== Provided data
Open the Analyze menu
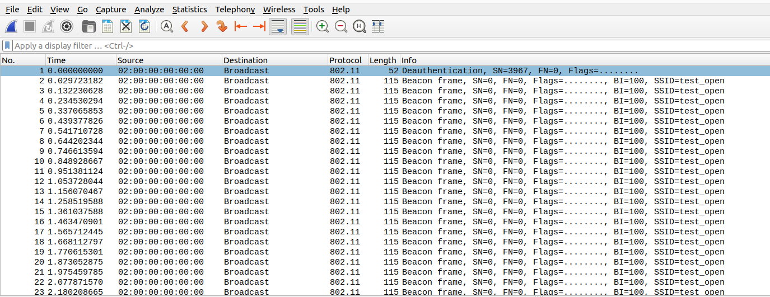The image size is (770, 297). pos(149,10)
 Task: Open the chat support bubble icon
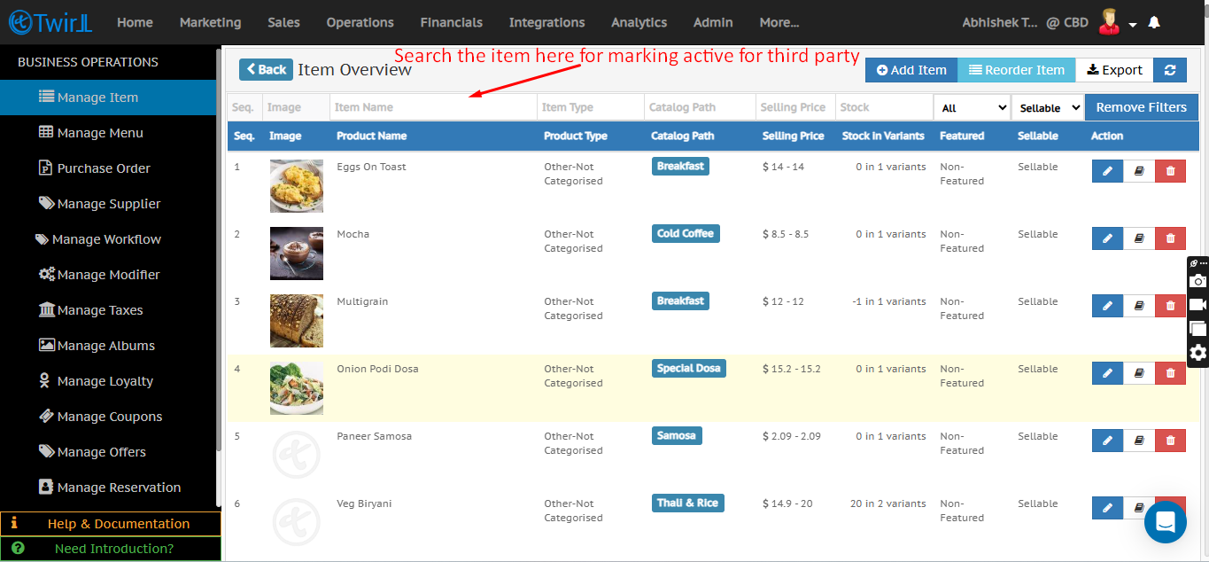1165,521
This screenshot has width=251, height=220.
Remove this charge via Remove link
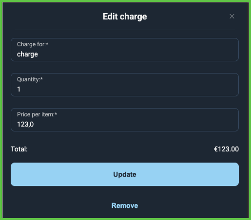[x=125, y=205]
====
- Work to be completed:
Could you write out the whole listing exactly, skipping every picture?

- Solution for this exercise:
Open the Analyze menu
The image size is (770, 297). pos(149,10)
 Task: Open the chat support bubble icon
1165,521
This screenshot has width=251, height=220.
Remove this charge via Remove link
[x=125, y=205]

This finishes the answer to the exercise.